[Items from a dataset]

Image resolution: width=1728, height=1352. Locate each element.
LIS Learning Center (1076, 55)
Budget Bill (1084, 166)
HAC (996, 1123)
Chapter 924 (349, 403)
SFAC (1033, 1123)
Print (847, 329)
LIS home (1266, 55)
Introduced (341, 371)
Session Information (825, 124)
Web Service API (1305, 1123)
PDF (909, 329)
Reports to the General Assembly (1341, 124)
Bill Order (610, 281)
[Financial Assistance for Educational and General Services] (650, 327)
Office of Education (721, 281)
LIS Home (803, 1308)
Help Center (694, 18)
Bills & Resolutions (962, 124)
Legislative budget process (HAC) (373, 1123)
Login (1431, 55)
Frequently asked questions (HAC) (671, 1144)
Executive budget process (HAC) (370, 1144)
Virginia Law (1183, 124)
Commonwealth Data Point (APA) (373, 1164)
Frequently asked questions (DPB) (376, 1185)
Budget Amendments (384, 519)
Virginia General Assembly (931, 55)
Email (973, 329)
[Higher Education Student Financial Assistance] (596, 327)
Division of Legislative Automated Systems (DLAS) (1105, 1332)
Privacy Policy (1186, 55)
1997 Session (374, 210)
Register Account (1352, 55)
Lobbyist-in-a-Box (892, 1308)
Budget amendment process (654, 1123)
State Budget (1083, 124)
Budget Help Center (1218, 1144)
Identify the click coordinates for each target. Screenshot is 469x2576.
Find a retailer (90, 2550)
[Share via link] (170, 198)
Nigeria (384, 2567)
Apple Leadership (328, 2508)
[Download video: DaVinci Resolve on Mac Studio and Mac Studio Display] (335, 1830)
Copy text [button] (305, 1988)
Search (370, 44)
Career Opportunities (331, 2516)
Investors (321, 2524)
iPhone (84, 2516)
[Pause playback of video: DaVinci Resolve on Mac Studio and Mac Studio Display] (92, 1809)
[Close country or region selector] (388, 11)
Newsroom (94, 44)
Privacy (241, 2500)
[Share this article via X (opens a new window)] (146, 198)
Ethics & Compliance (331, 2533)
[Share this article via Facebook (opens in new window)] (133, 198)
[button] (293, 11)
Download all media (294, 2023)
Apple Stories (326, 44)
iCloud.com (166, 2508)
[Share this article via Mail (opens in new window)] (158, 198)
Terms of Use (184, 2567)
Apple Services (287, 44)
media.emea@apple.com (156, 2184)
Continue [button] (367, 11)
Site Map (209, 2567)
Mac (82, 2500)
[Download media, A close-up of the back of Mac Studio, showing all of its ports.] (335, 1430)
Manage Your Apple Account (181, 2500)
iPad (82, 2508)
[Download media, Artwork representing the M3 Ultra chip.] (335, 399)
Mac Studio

_What the exercise asks_
What you copy out must be exactly the lines from the line containing "Apple Services (287, 44)" through the end of the records.

_Exercise result_
Apple Services (287, 44)
media.emea@apple.com (156, 2184)
Continue [button] (367, 11)
Site Map (209, 2567)
Mac (82, 2500)
[Download media, A close-up of the back of Mac Studio, showing all of its ports.] (335, 1430)
Manage Your Apple Account (181, 2500)
iPad (82, 2508)
[Download media, Artwork representing the M3 Ultra chip.] (335, 399)
Mac Studio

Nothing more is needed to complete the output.